• _Exercise_
When you transcribe the entries below, keep the wording exact and omit the pictures.

━━━ Source data

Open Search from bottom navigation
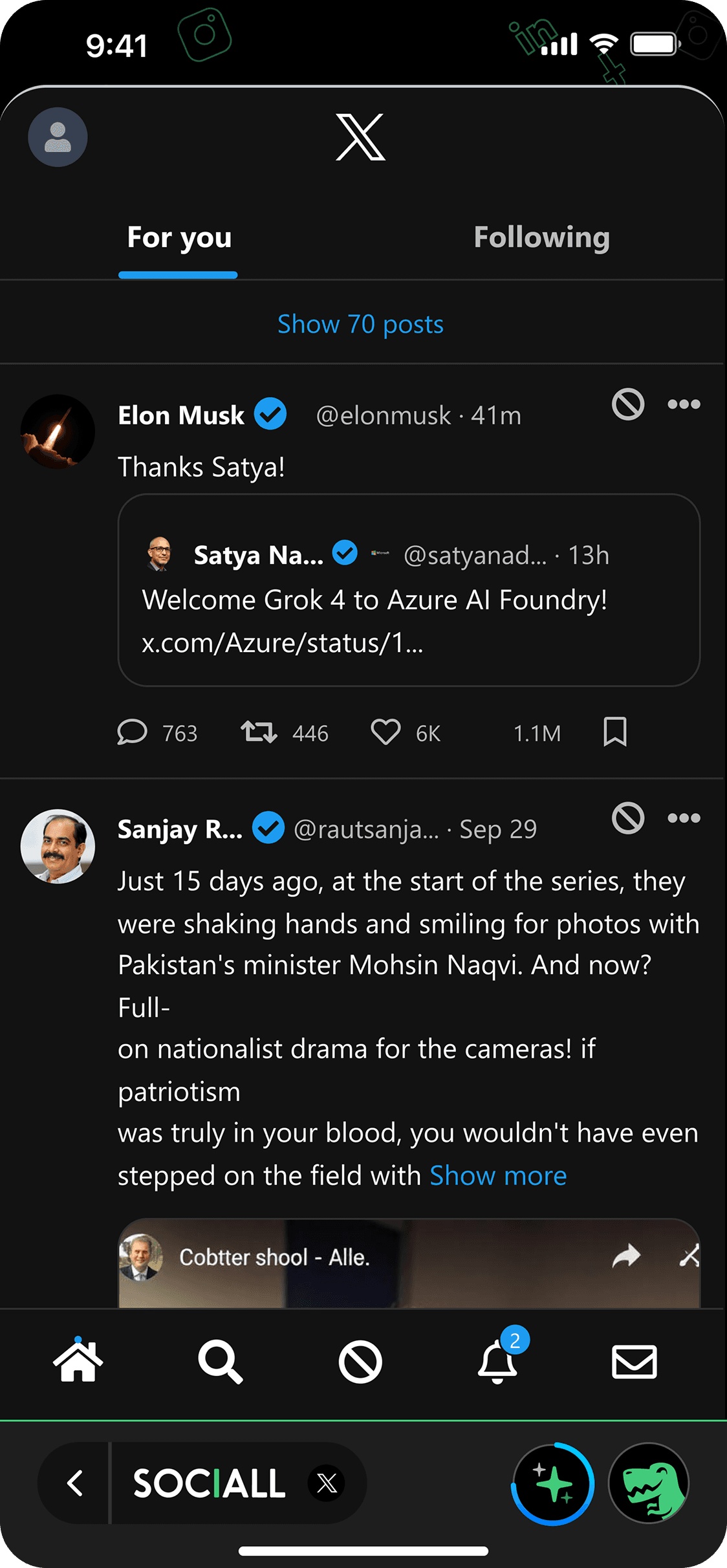 [x=220, y=1361]
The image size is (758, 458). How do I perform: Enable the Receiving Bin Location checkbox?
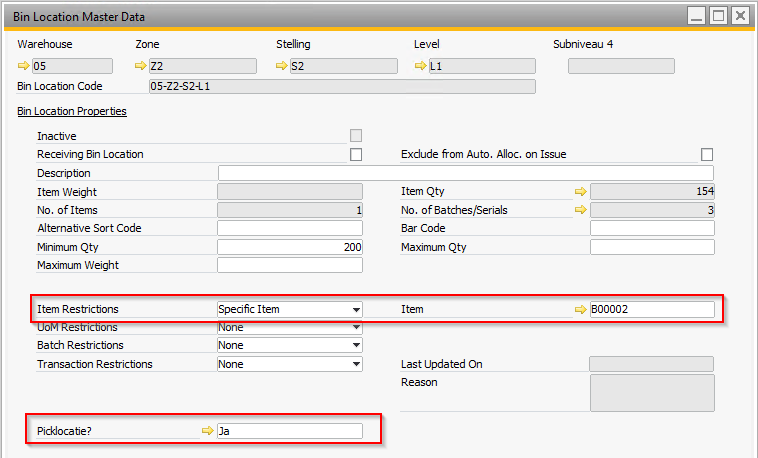point(356,154)
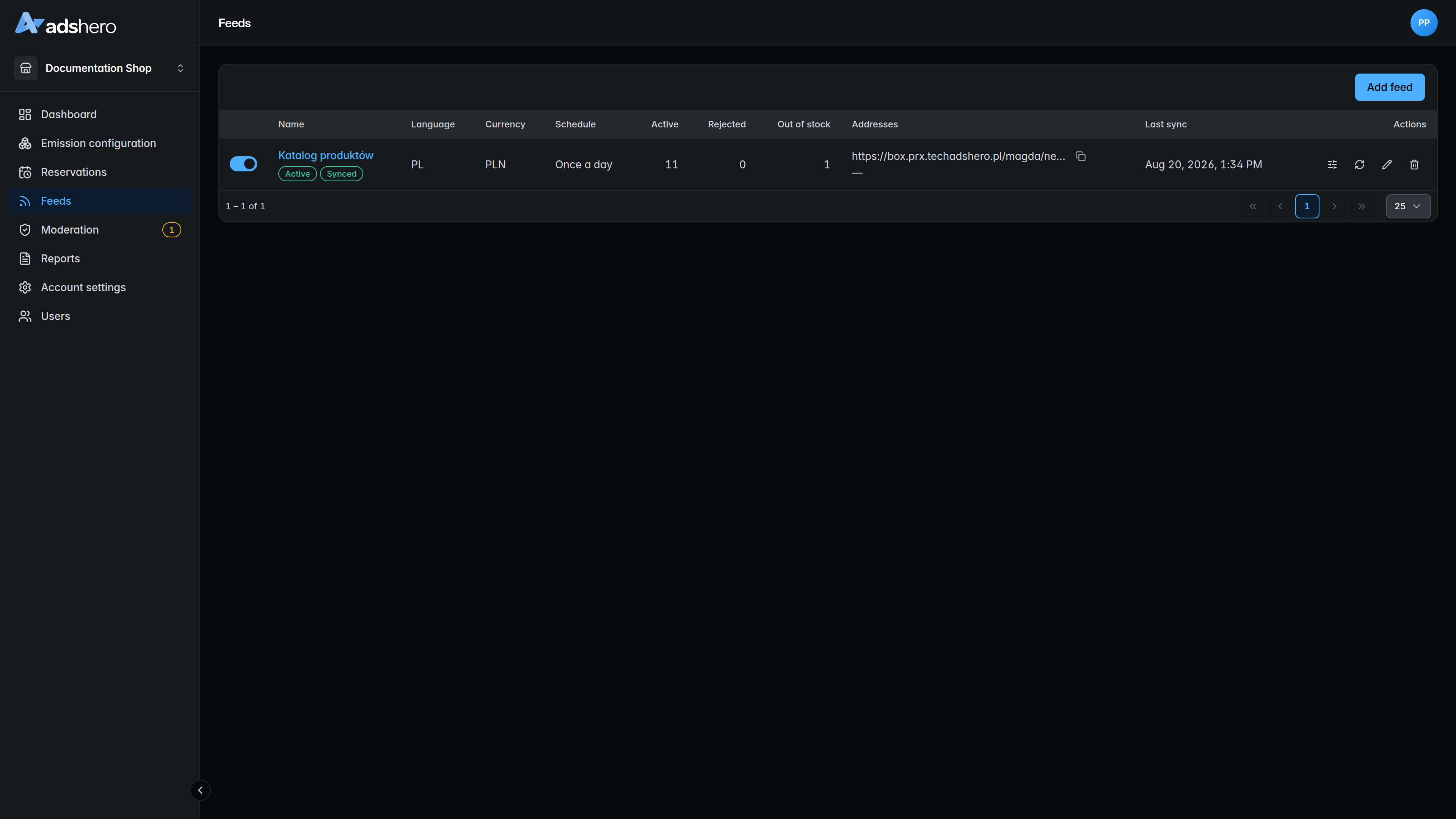This screenshot has width=1456, height=819.
Task: Jump to the last page of results
Action: pos(1362,206)
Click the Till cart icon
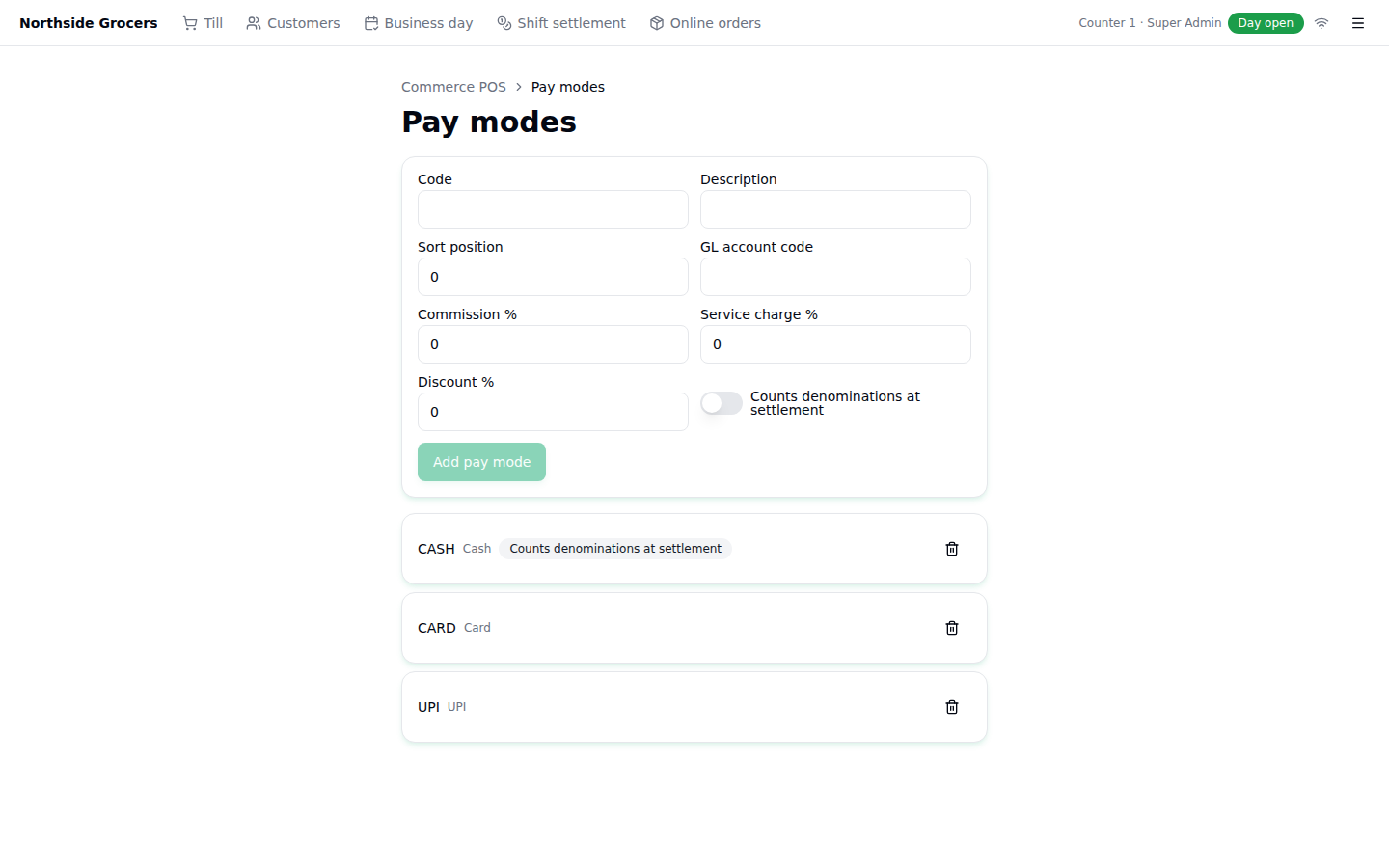This screenshot has height=868, width=1389. [190, 23]
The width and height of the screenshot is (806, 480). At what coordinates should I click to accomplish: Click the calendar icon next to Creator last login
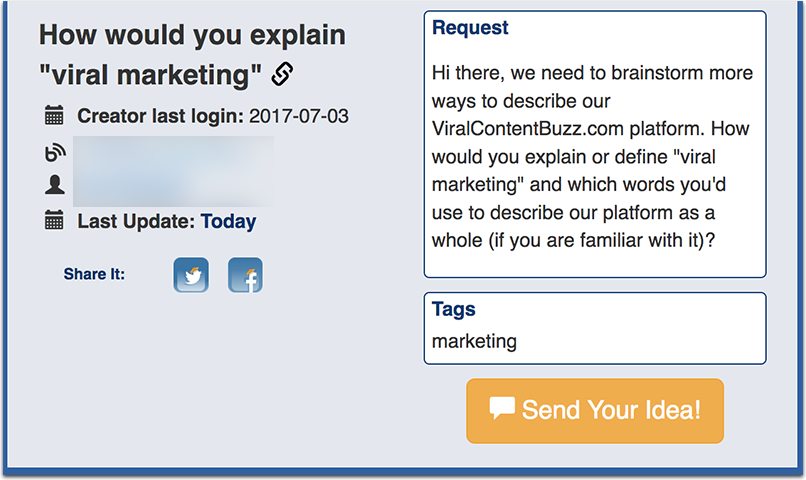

━━━━━━

• _Answer to the exercise_
Open Search from bottom navigation
 [x=220, y=1361]
The image size is (758, 458). How do I perform: Enable the Receiving Bin Location checkbox?
point(356,154)
This screenshot has width=1456, height=819.
Task: Jump to the last page of results
Action: pos(1362,206)
Click the Till cart icon
This screenshot has height=868, width=1389. [190, 23]
The width and height of the screenshot is (806, 480). At what coordinates should I click to accomplish: Click the calendar icon next to Creator last login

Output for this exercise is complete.